| TASK DIRECTIONS |
For the records below, output word for word the lines from the one with "The image size is (1118, 628)." up to and including the one with "You are a computer-use agent. Viewport: 719px". No pictures.

- - - -

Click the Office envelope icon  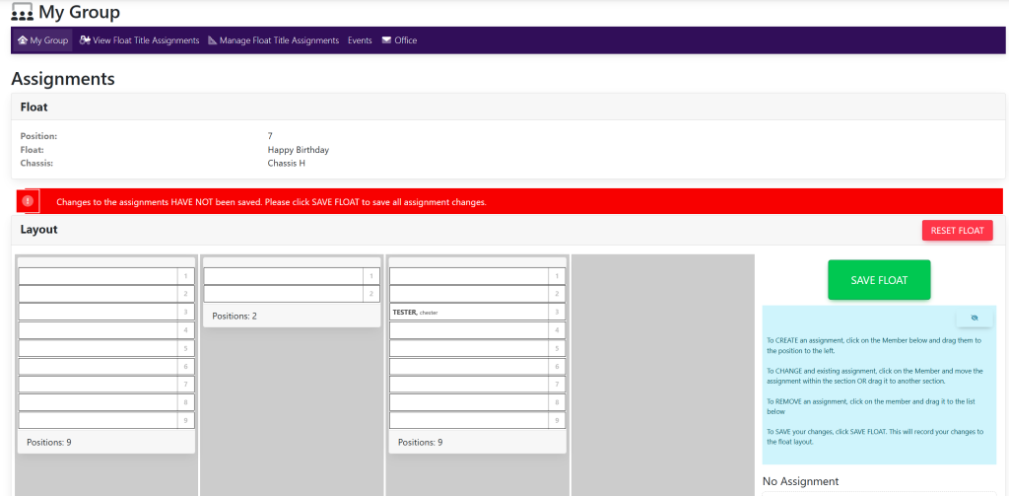point(386,40)
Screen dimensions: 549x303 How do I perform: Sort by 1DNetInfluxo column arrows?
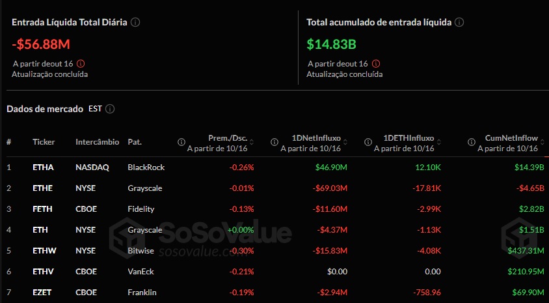point(345,142)
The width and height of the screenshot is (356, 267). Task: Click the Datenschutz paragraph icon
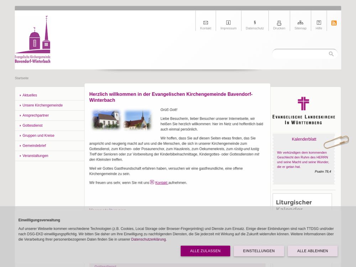(255, 23)
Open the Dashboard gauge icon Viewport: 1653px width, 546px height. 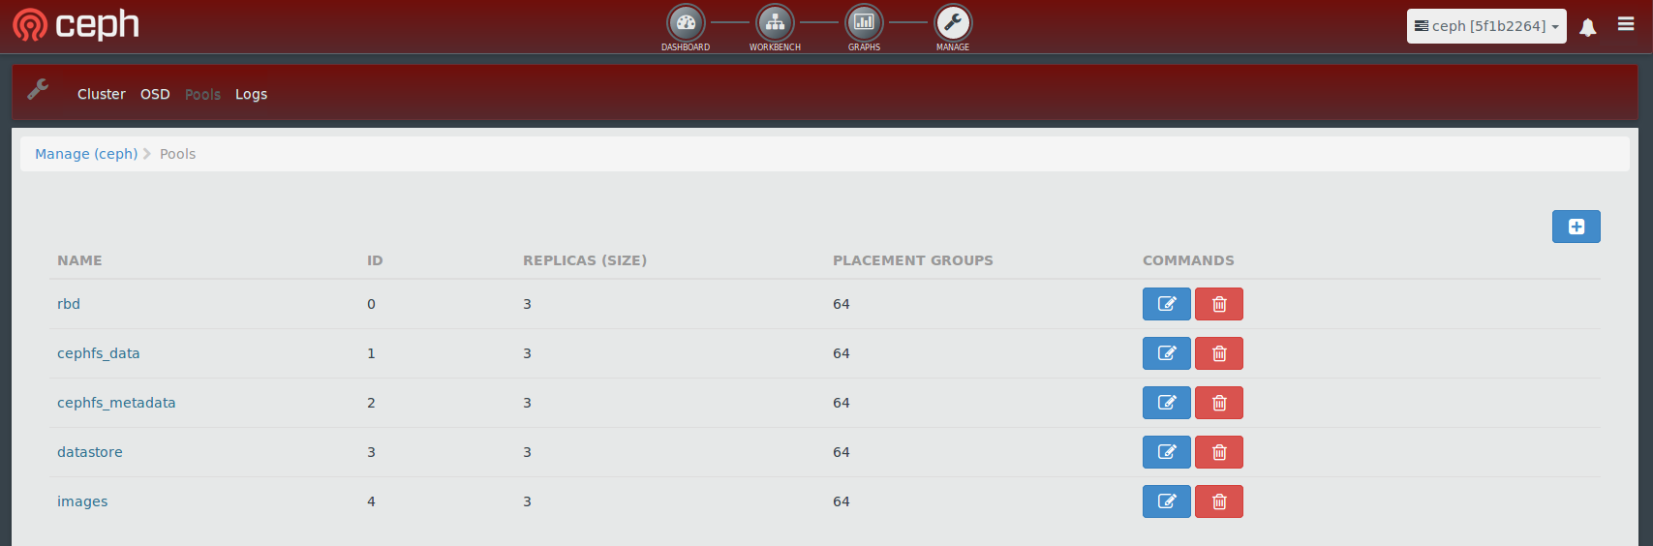(x=686, y=23)
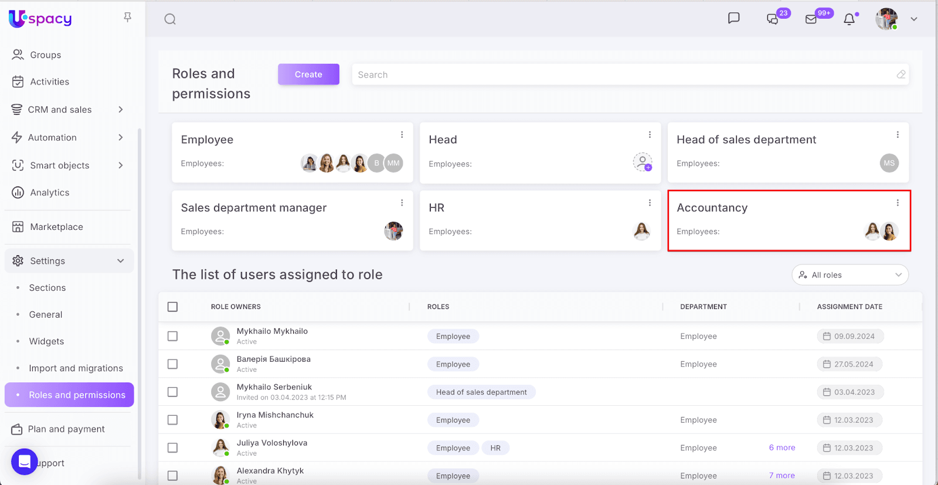Open the three-dot menu on Accountancy card
Screen dimensions: 938x485
pyautogui.click(x=897, y=203)
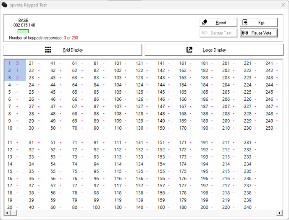Click the eraser icon on the Reset button
The image size is (289, 220).
click(205, 23)
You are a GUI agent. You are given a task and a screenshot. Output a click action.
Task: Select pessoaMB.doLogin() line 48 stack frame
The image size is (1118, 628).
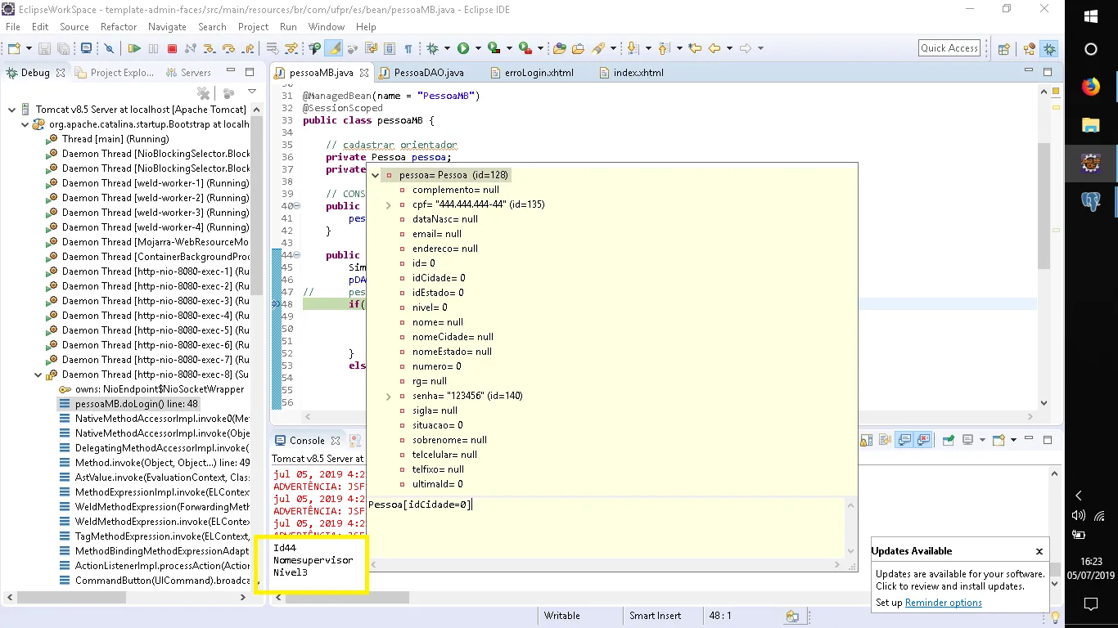[136, 404]
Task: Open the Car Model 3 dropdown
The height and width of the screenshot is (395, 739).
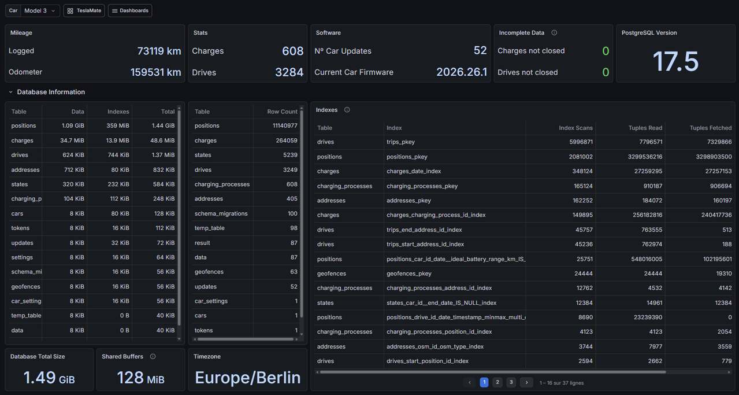Action: [x=39, y=10]
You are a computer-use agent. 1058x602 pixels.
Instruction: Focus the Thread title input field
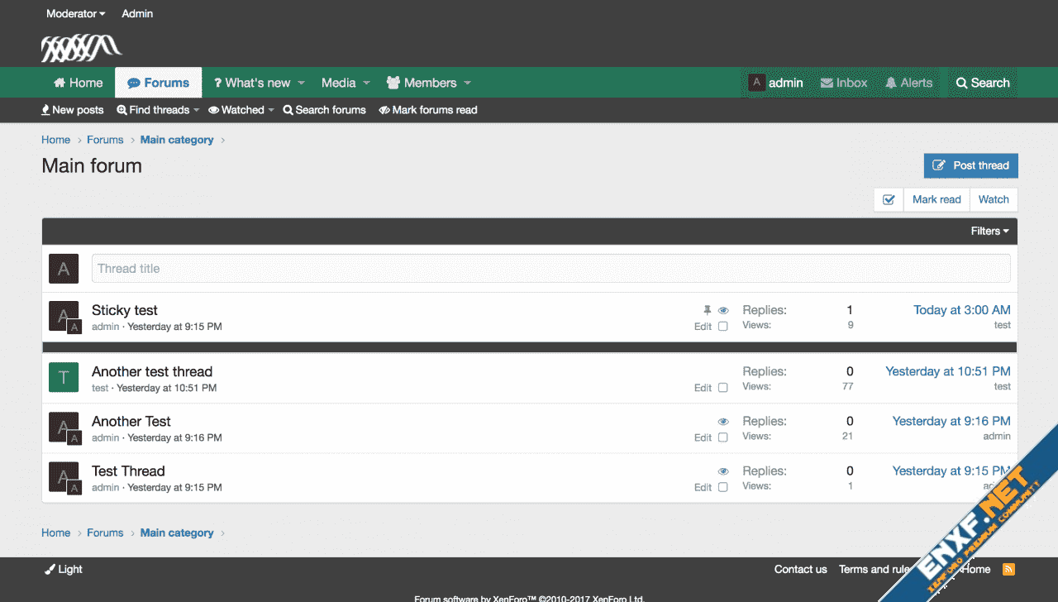tap(550, 269)
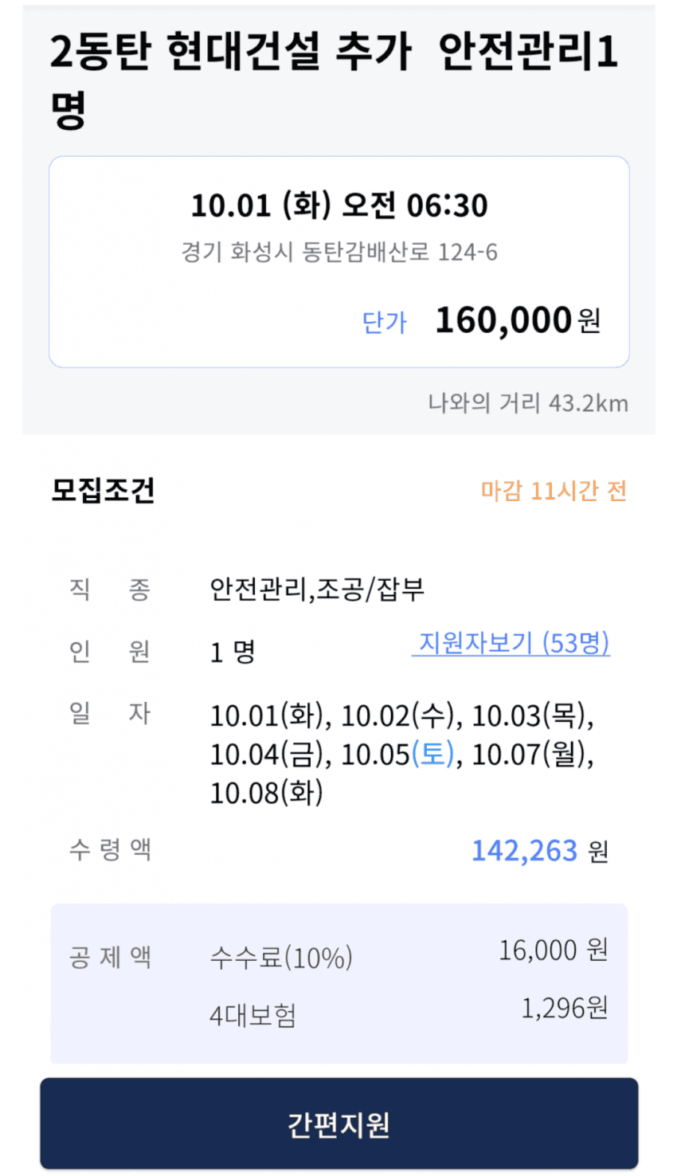Tap the 공제액 deductions label
Viewport: 677px width, 1176px height.
[x=110, y=956]
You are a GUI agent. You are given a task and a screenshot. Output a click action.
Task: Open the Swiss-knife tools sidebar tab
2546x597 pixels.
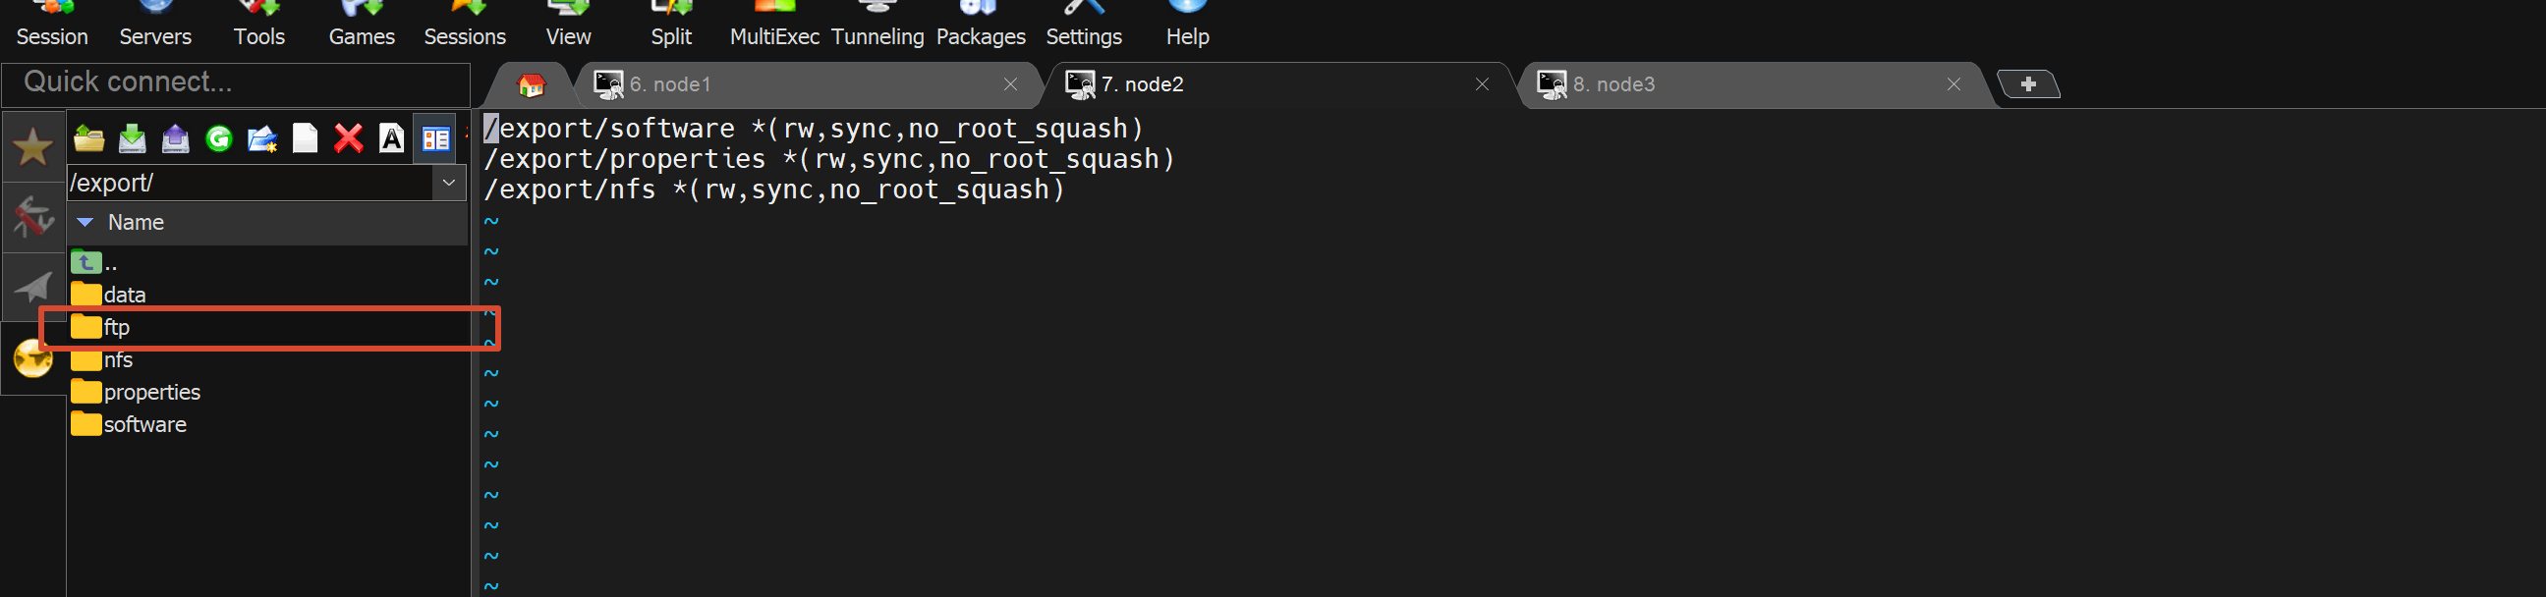tap(34, 216)
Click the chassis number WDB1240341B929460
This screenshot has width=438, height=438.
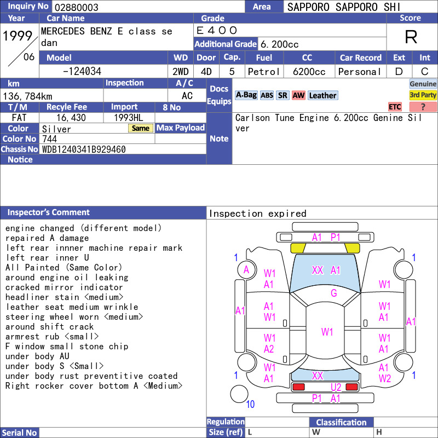point(84,149)
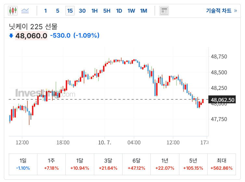245x182 pixels.
Task: Show the 3달 performance range
Action: point(108,164)
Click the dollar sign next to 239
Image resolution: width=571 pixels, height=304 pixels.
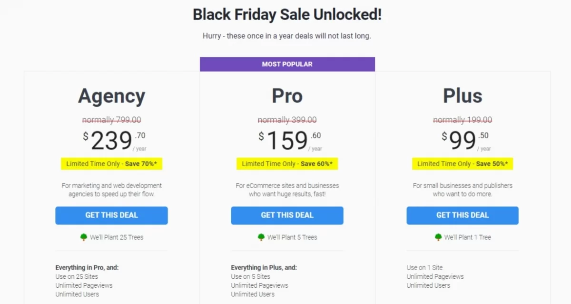tap(85, 135)
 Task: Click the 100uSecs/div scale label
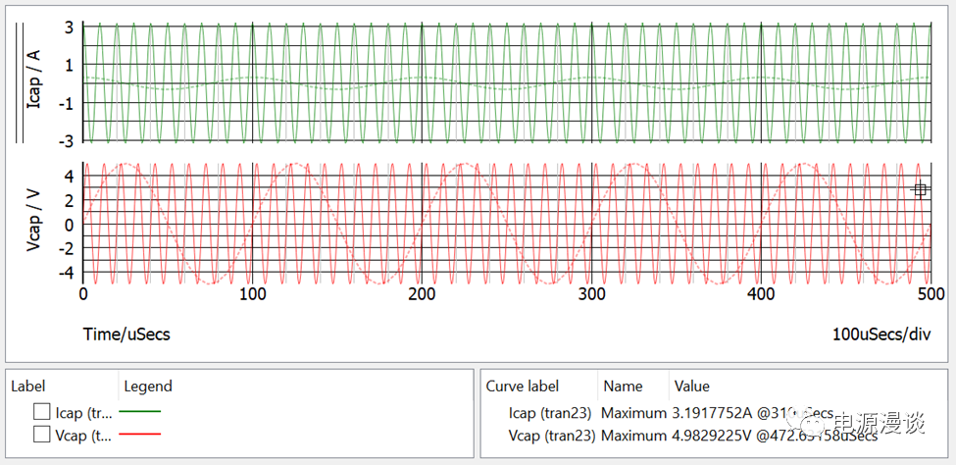click(880, 335)
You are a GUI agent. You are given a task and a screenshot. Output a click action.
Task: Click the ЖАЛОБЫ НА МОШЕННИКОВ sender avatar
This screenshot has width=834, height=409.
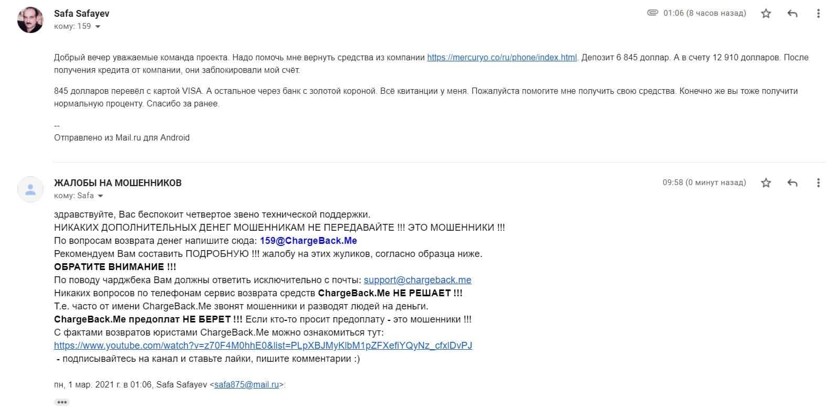pyautogui.click(x=30, y=189)
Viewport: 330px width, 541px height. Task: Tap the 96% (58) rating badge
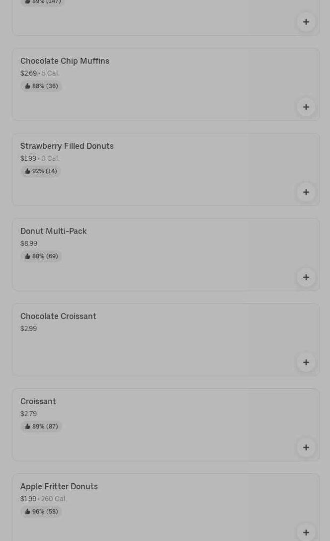(41, 512)
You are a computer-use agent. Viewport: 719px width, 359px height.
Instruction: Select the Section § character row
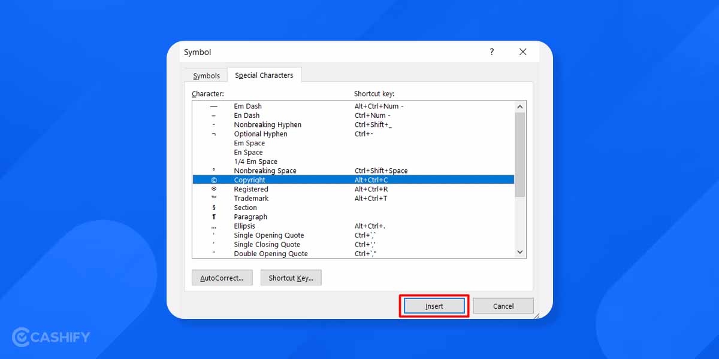click(300, 207)
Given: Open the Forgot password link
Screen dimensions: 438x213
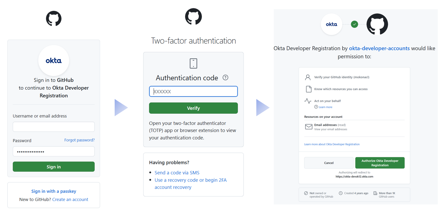Looking at the screenshot, I should 79,140.
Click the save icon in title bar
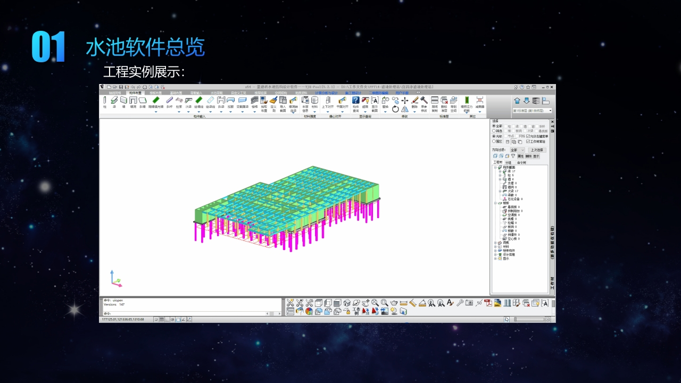The height and width of the screenshot is (383, 681). pyautogui.click(x=121, y=87)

- - - -

| REPLY |
The image size is (1118, 628).
[136, 404]
Task: Open the Car Model 3 dropdown
The height and width of the screenshot is (395, 739).
Action: [x=39, y=10]
You are a computer-use agent. 1058x602 pixels.
Instruction: Focus the Thread title input field
tap(550, 269)
Tap the 공제액 deductions label
Viewport: 677px width, 1176px height.
[x=110, y=956]
You are a GUI agent. You are given a task and a screenshot. Output a click action.
Task: Open the Swiss-knife tools sidebar tab
2546x597 pixels.
tap(34, 216)
Click the chassis number WDB1240341B929460
This screenshot has width=438, height=438.
point(84,149)
245x182 pixels.
Task: Show the 3달 performance range
Action: point(108,164)
Click the dollar sign next to 239
Image resolution: width=571 pixels, height=304 pixels.
tap(85, 135)
 Task: Click the 100uSecs/div scale label
click(880, 335)
You are a GUI agent. You are given a task and a screenshot. Output a click action.
Task: Click the ЖАЛОБЫ НА МОШЕННИКОВ sender avatar
This screenshot has width=834, height=409.
pyautogui.click(x=30, y=189)
Viewport: 330px width, 541px height. Task: Tap the 96% (58) rating badge
(41, 512)
You are a computer-use agent. Viewport: 719px width, 359px height.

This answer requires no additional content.